A few kilometers from the Old City of Jerusalem, the Israel Antiquities Authority (AIA) discovered the underground remains of a complex whose foundations are still visible. At this site near the U.S. Embassy, over 120 ceramic jug handles, marked with the seal “To the king” in Hebrew, have been found. They date from the kingdom of Judea, founded in 940 before our era and having disappeared with the capture of Jerusalem by the Babylonian king Nebuchadnezzar in -586.

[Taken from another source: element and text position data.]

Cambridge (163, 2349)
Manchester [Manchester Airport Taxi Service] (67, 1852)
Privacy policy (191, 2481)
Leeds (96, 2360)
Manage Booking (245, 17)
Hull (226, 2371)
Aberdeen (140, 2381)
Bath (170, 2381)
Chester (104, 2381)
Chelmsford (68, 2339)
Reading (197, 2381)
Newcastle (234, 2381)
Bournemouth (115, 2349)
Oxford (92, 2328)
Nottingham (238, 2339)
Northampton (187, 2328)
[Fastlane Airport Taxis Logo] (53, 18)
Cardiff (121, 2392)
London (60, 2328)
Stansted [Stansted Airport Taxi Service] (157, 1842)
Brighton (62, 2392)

The jugs presumably contained olive oil and wine and were collected from the people on behalf of the King of Judea as taxes, said Neria Sapir, an AIA official who considers the discovery of seals. as one of the most important of its kind in Israel. In view of the size of the remains discovered, the proximity to the Old City of Jerusalem and the number of ceramics found, the archaeologists concluded that the site must have been the seat of the “Public Treasury” of the time.
Judea, nerve center
Once collected, the containers were partially delivered to the rulers of the Assyrian Empire, of which the Kingdom of Judea was a part. Others were certainly amassed by the inhabitants of the Judean kingdom in preparation for their revolt against the empire, around 701 BCE, which failed.
On these ceramic jugs, other stamps have been found and seem to refer to people who were probably figures of the old kingdom, officials or wealthy people. For the archaeologists in charge of the excavations, all this indicates that the place was a nerve center of Jerusalem thousands of years ago.
But a question remains obscure in their eyes: why did you choose, to establish a tax collection center, this place, certainly located near the capital of the kingdom and fields of olive trees and vines, but on steep and rocky terrain? ? It’s a mystery, admits Sapir, who hopes to find the answer as the excavations progress.